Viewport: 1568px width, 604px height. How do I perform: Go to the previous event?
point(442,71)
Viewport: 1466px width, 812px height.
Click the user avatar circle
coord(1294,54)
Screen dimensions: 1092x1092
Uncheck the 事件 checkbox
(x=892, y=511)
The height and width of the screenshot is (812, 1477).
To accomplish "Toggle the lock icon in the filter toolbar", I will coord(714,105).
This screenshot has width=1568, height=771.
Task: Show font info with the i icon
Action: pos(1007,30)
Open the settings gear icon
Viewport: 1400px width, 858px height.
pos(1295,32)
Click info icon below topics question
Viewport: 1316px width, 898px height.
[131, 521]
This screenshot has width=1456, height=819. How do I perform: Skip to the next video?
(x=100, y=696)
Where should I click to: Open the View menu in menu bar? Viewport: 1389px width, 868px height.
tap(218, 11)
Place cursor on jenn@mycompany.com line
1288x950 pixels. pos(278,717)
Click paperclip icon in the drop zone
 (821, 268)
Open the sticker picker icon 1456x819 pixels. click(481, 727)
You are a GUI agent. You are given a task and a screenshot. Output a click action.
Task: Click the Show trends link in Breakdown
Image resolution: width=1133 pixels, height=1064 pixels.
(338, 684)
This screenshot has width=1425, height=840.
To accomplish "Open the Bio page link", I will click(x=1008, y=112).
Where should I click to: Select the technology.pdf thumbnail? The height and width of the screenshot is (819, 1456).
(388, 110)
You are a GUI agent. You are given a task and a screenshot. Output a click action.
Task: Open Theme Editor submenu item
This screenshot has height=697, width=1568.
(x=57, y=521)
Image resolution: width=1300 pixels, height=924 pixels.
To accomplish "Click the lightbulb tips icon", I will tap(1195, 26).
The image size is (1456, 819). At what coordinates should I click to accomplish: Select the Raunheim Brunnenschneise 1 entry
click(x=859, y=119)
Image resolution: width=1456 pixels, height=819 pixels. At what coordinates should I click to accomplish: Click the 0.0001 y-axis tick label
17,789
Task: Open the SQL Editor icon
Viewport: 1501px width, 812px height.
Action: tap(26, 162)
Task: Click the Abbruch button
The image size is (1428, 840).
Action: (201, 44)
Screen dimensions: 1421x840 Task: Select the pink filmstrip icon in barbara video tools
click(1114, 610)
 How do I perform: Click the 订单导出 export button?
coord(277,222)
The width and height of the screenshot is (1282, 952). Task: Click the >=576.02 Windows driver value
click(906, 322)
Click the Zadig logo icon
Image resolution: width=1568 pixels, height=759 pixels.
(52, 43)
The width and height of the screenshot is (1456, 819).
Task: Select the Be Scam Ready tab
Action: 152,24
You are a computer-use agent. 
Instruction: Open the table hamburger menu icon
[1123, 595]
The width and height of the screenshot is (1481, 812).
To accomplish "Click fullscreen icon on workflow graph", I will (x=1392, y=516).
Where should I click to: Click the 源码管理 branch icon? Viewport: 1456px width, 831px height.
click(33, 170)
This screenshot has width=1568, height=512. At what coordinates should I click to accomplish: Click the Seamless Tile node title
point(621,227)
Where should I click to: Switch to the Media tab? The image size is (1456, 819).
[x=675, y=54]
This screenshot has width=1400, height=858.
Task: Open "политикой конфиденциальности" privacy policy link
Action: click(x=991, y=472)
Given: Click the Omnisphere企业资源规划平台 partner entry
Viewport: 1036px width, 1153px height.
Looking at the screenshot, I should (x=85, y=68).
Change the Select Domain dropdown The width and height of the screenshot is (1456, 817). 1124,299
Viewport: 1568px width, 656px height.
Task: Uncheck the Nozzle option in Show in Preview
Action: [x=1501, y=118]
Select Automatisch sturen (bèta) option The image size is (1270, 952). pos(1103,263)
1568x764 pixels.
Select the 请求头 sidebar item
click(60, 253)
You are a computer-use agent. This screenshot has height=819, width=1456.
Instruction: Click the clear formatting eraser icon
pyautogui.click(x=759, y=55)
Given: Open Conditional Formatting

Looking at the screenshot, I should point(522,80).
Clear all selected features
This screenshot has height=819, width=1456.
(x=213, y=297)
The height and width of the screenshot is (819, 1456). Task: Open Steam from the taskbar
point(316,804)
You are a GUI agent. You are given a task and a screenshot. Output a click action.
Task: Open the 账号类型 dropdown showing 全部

* [THE PROBLEM] The answer should be exactly the lines from the one that contains "You are a computer-use agent. This" through the end of the entries, both ends included, and nothing besides.

* [COMPLETED TASK]
You are a computer-use agent. This screenshot has height=819, width=1456.
Instruction: Click the clear formatting eraser icon
pyautogui.click(x=759, y=55)
Given: Open Conditional Formatting

Looking at the screenshot, I should point(522,80).
Clear all selected features
This screenshot has height=819, width=1456.
(x=213, y=297)
The height and width of the screenshot is (819, 1456). Task: Open Steam from the taskbar
point(316,804)
You are a GUI agent. You are given a task and a screenshot. Output a click action.
Task: Open the 账号类型 dropdown showing 全部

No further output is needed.